- **HOW TO COMPLETE THIS TASK**
Leave the images out, and otherwise write out each entry exactly.

-- Opening Marker --

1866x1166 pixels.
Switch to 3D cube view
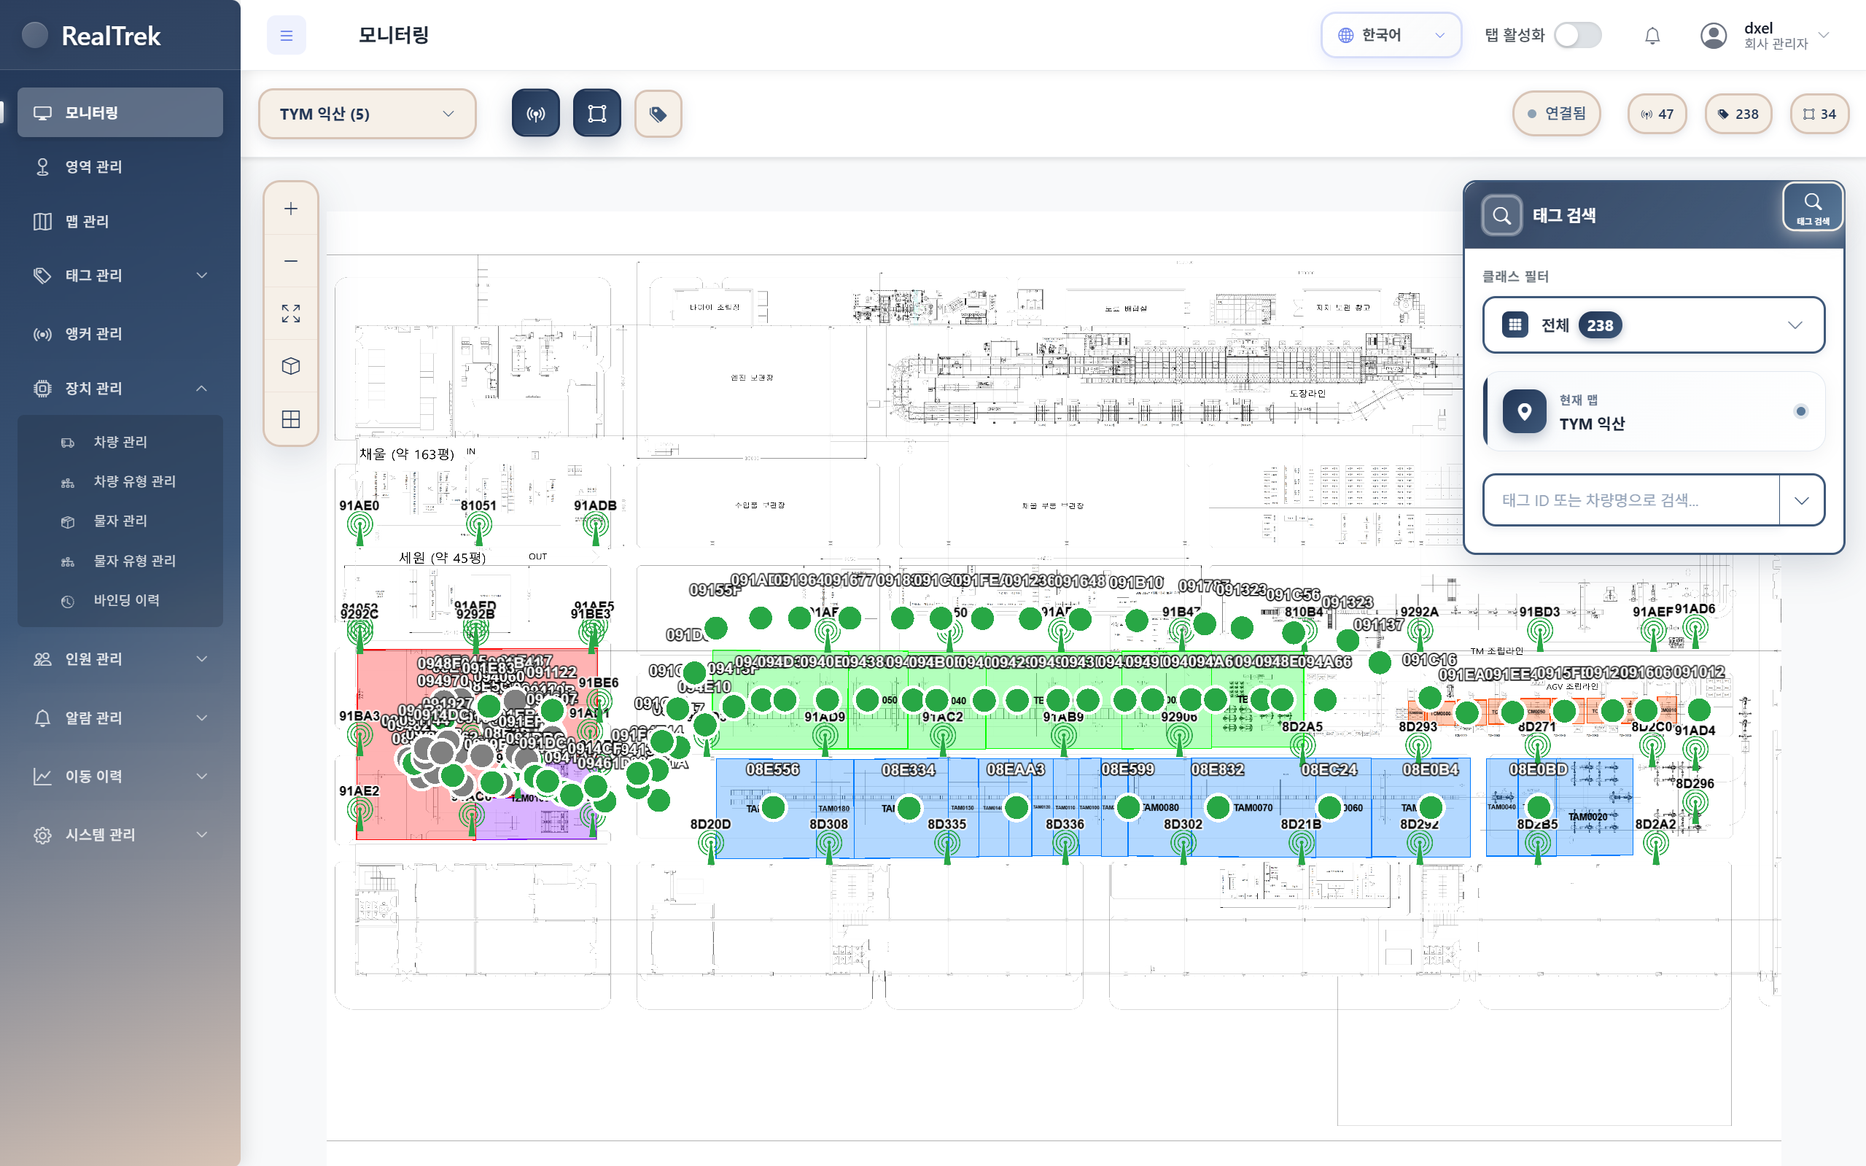[x=291, y=366]
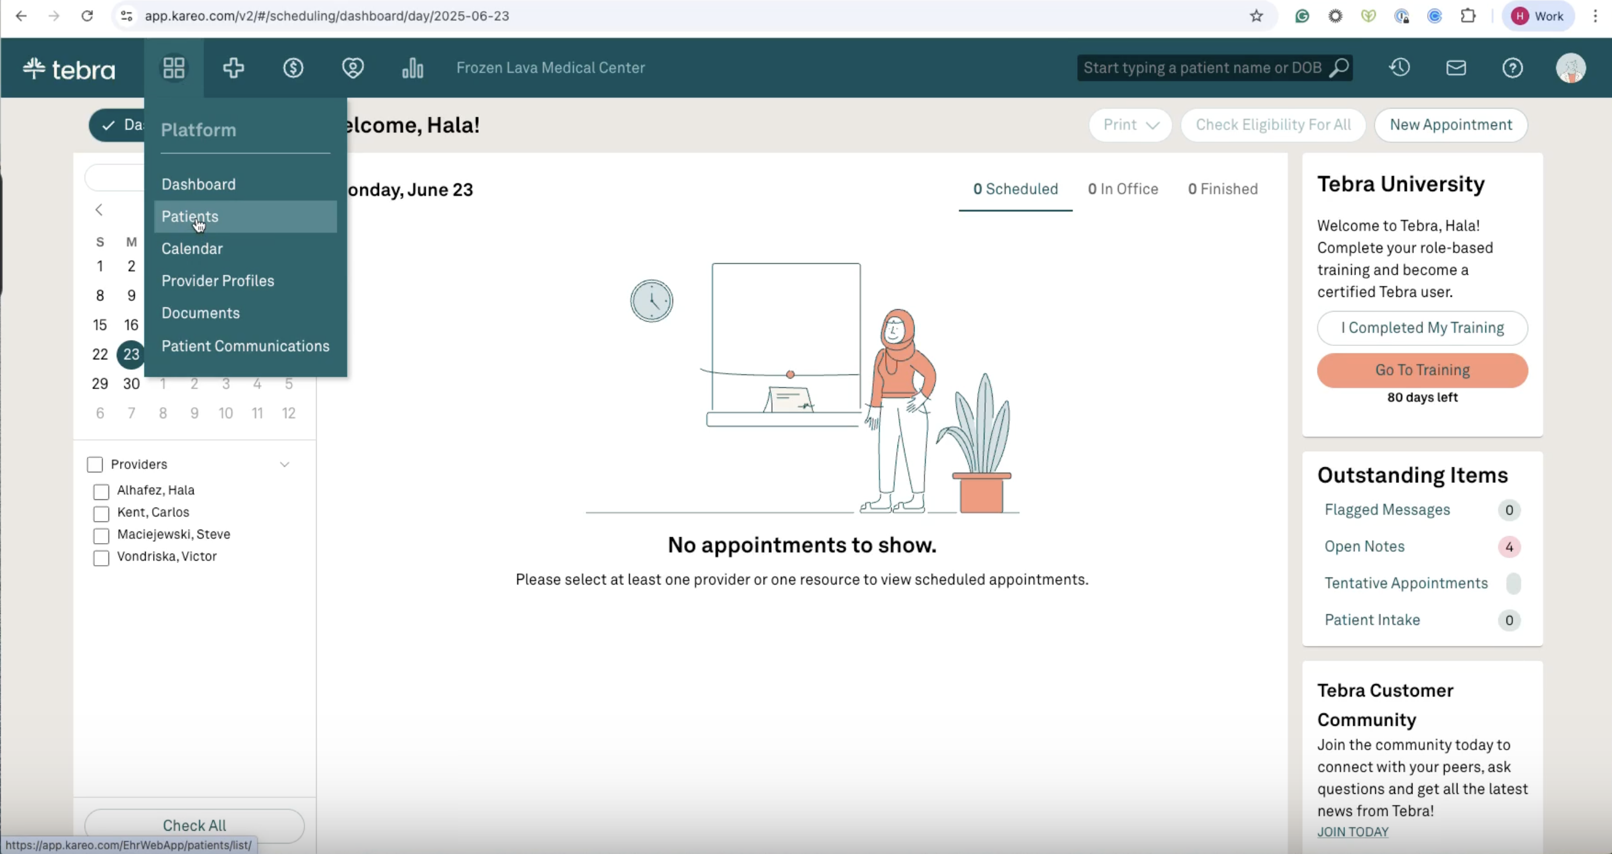1612x854 pixels.
Task: Click the Go To Training button
Action: coord(1422,370)
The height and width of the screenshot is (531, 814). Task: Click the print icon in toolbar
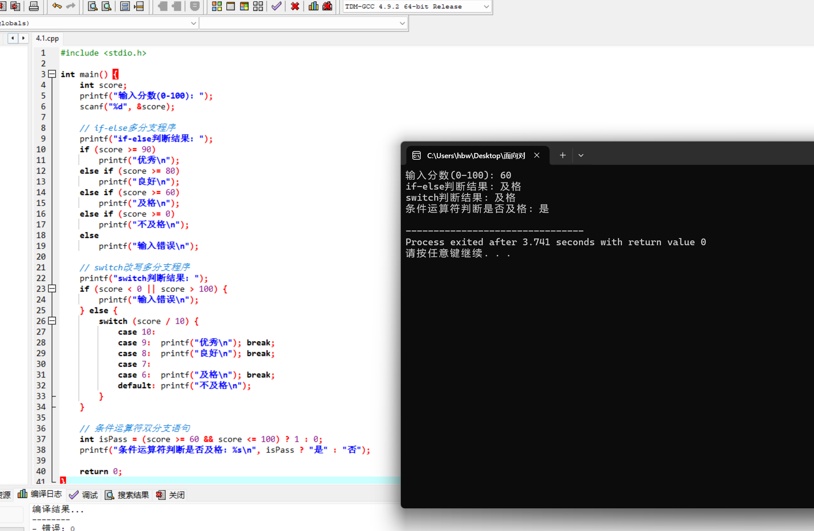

-- Closing Marker --

- **RESPONSE FOR THIS EXERCISE**
1866x1166 pixels.
Switch to 3D cube view
[x=291, y=366]
1612x854 pixels.
Task: Click the Go To Training button
Action: coord(1422,370)
The height and width of the screenshot is (531, 814). Task: Click the print icon in toolbar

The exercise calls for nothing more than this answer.